Práticas coercitivas e discriminatórias contra mulheres

Eleutério Guevane, da Rádio ONU em Nova Iorque.

O Programa Conjunto da ONU sobre o HIV/Sida, Onusida, elogiou a decisão judicial que condenou as autoridades de saúde da Namíbia pela esterilização de três mulheres que vivem com o vírus.

As vítimas disseram ter  assinado os formulários antes e depois de partos por cesariana, sem terem recebido qualquer informação prévia acerca do propósito.

Em comunicado, a agência considera a medida histórica, apesar de pouco notada.

Ligação

Os juízes do caso não encontraram qualquer ligação entre o estado serológico das queixosas e a decisão dos profissionais de saúde, alegadamente tomada como parte de um esforço para diminuir o alastramento do HIV.

Para o Onusida, a decisão abriu caminho para que haja mais ações legais de  outras mulheres que dizem ter sido coagidas à esterilização por estarem a viver com o HIV/Sida.

Consentimento 

A agência defende que a decisão afirma os direitos de todas as mulheres para o consentimento informado, e destaca a sua vulnerabilidade em relação aos direitos reprodutivos.

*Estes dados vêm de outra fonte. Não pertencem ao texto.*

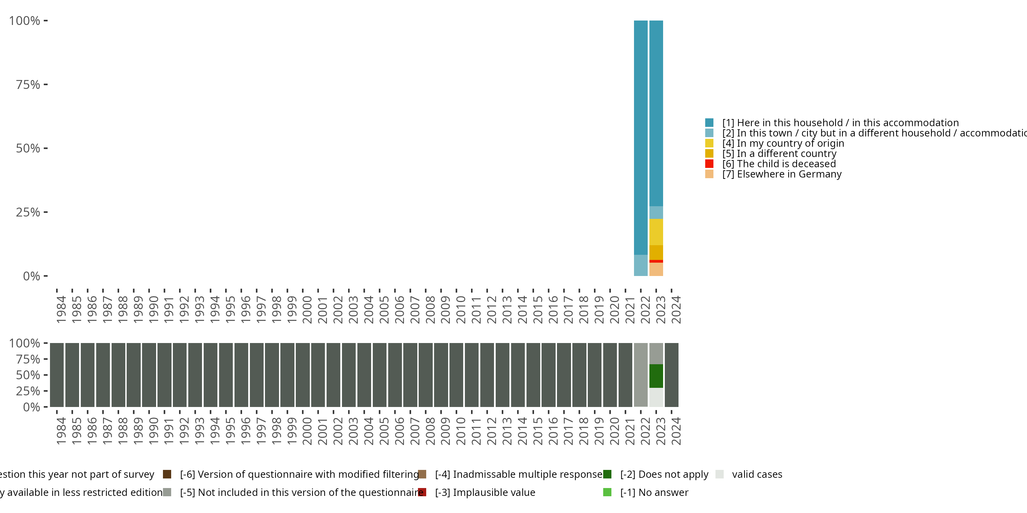Click the swatch for In my country of origin
The width and height of the screenshot is (1027, 513).
pos(709,143)
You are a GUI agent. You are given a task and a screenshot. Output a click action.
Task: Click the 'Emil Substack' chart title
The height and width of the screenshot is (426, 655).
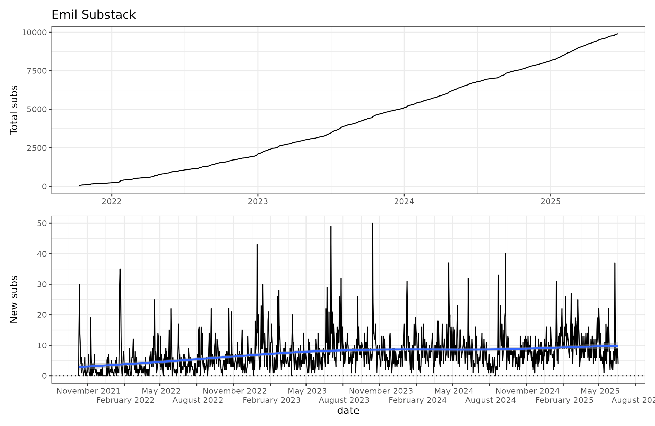click(x=94, y=15)
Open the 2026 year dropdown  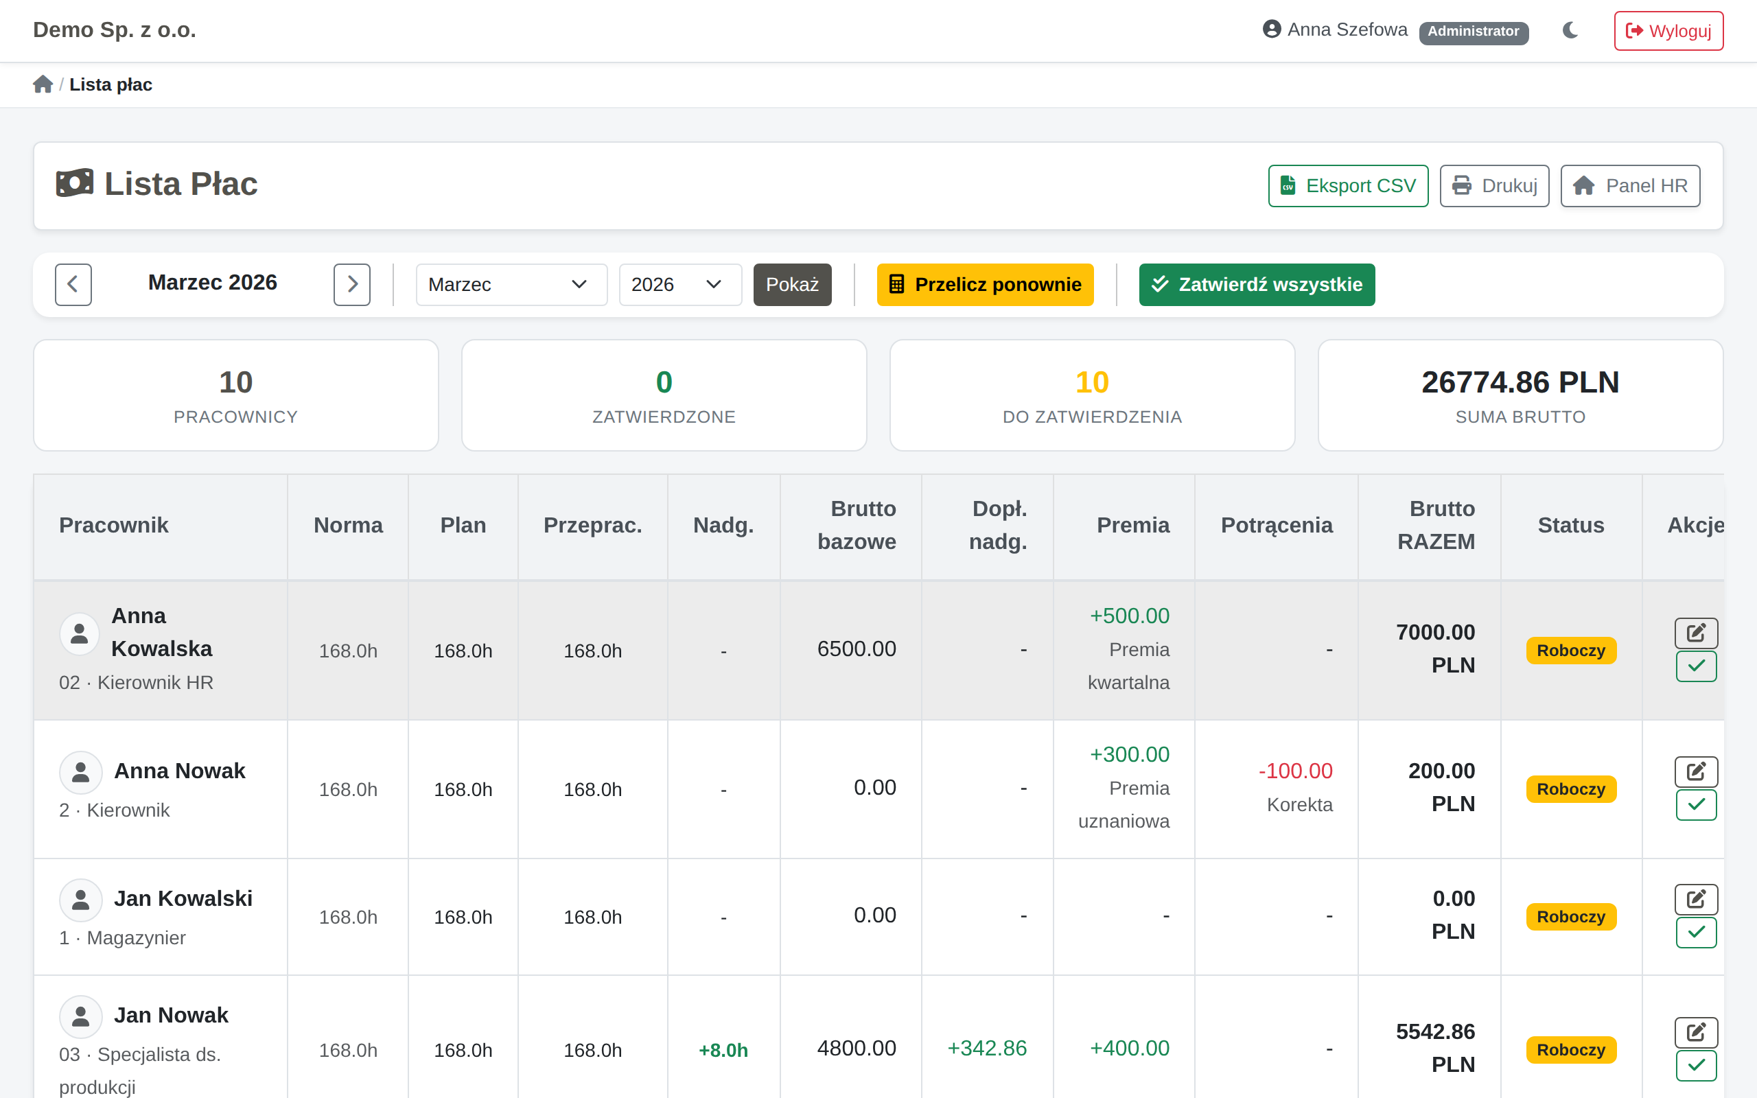680,284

Um relatório lançado por uma comissão independente, com o apoio do Onusida,  indica que práticas coercitivas e discriminatórias em instituições de saúde são frequentes,  incluindo a testagem forçada de HIV.

A lista da Comissão Global sobre HIV e a Lei aponta ainda a ocorrência generalizada da quebra de sigilo,  a recusa da oferta de serviços de saúde além de esterilizações forçadas e de abortos.